[40] Pesan Ini Telah Dihapus

20 3 3
                                    

Mari keluar dari zona nyaman yang membuat kita sesak.
Beranilah berpendapat tapi bukan berarti menjadi pembangkangan.
Beranilah mengambil keputusan tapi bukan berarti menjadi egois.

Reyna~

--------

"Sudah Rey, kamu duduk saja. Papa akan ambil nasi sendiri," ucap Papa ketika gue hendak mengambilkannya nasi.

"Sini. Kamu duduk saja." Papa menarik piring dari tangan gue.

"Assalamualaikum!"

"Waalaikumsalam," jawab gue bergantian dengan Papa.

"Biar Reyna yang bukain pintu. Papa makan saja." Gue langsung berjalan ke depan.

"Silakan masuk!" ucap gue seraya membuka pintu.

Begitu pintu terbuka, sebuah tangan terulur dan langsung menarik tubuh gue.

"Mbak Jihan," ucap gue saat tubuh ini sudah dalam pelukannya.

"Non Reynaaa, apa kabar, Non?" tanya Mbak Jihan setelah melepas pelukannya.

"Alhamdulillah, baik Mbak. Mbak Jihan sendiri, bagaimana kabarnya?" tanya gue balik.

Seraya mengangguk Mbak Jihan berkata, "mbak Jihan, Alhamdulillah  juga baik-baik saja, Non."

Dari penampilan Mbak Jihan di sore hari ini gue cukup mampu menebaknya. Datang dengan sebuah koper berwarna hitam dan tas ransel kecil di punggungnya.

"Sudah sampai rupanya Bik Jihan," ucap Papa yang baru saja tiba dari belakang gue.

"Bagaimana perjalanannya, Bik?" tanya Papa pada Mbak Jihan.

"Alhamdulillah, Tuan. Lancar," jawab Mbak Jihan.

"Ajak Bik Jihan ke dalam, Rey. Papa mau lanjut makan. Oh iya satu lagi, hari ini Bik Jihan akan resmi bekerja di rumah kita lagi," jelas Papa sebelum berjalan meninggalkan gue dan Mbak Jihan.

"Terima kasih, Pa." Gue berkata sebelum Papa hilang di balik pintu.

Papa berhenti sejenak, memutar badan dan mengangguk dengan tersenyum kemudian kembali berjalan lagi.

"Ayo Mbak Jihan. Masuk," ajak gue pada Mbak Jihan.

"Non Reyna," panggil Mbak Jihan.

"Iya, Mbak?" Gue bertanya setelah berhenti di depan kamar yang akan Mbak Jihan tempati.
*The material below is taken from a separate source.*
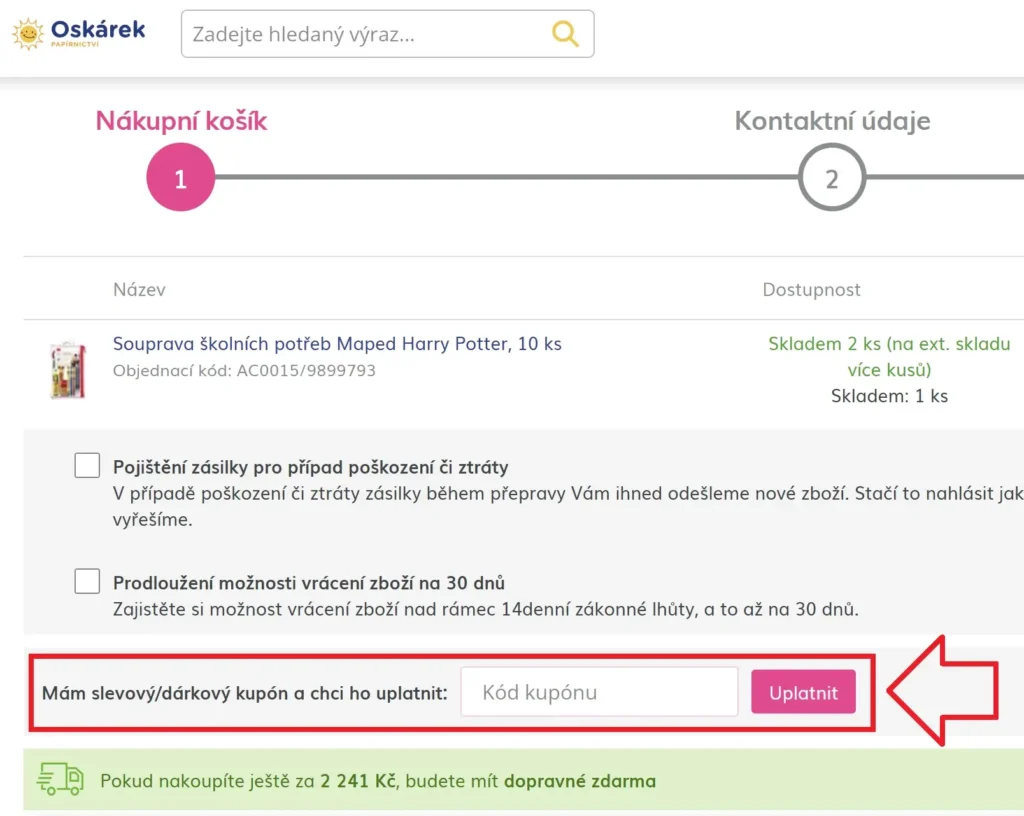Focus the Kód kupónu input field

599,692
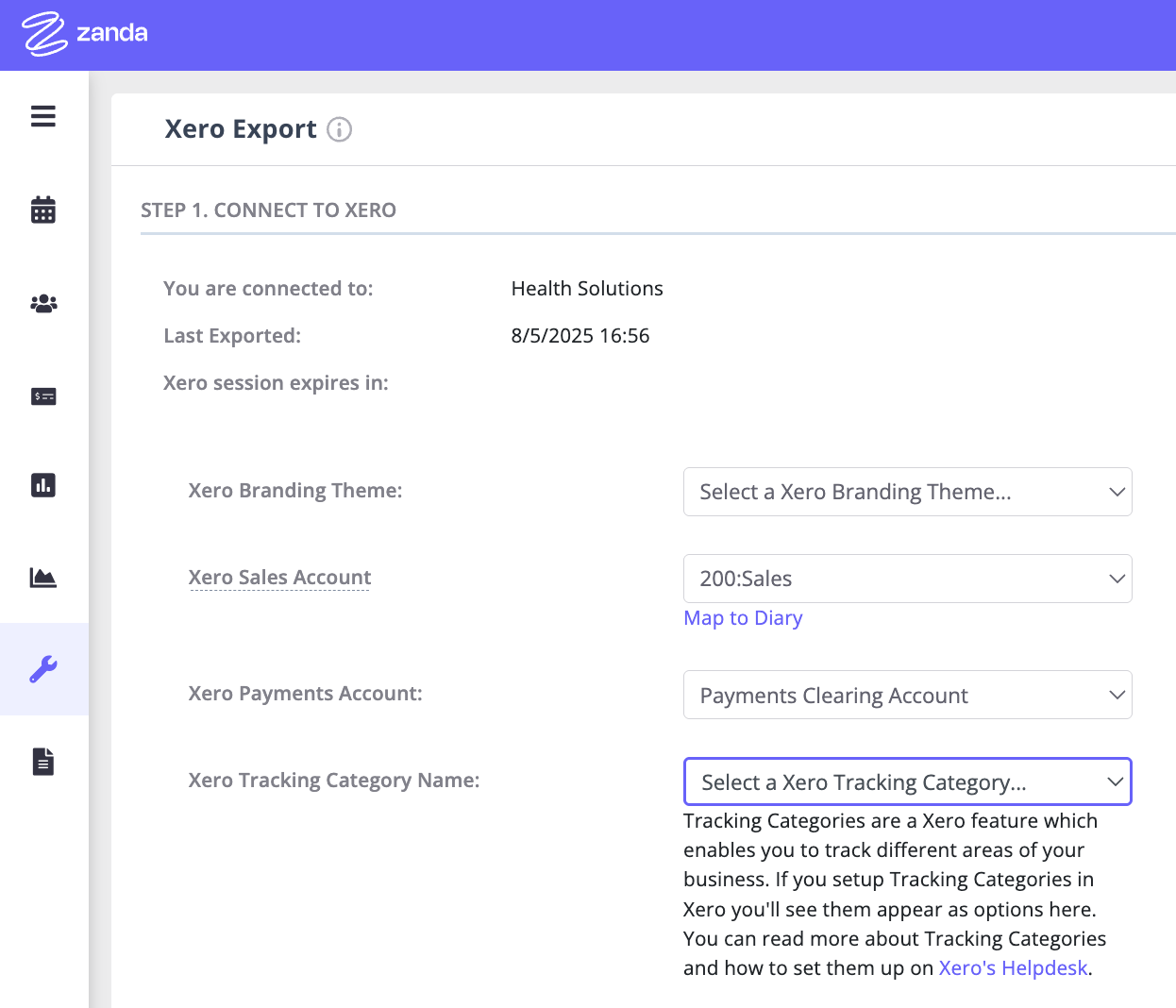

"Maafin Mbak Jihan ya Non. Di akhir masa-masa sulit Non Reyna Mbak Jihan gak ada," ucap Mbak Jihan, menyesal.

"Iya Mbak, gak papa."

"Mbak Jihan hanya bisa mendengar kabar Non Reyna lewat mas Krey." Mbak Jihan terlihat sangat menyesali.

"Udah Mbak, gak papa. Yang penting sekarang Mbak Jihan udah di sini lagi. Kita udah kumpul," ucap gue coba menenangkan.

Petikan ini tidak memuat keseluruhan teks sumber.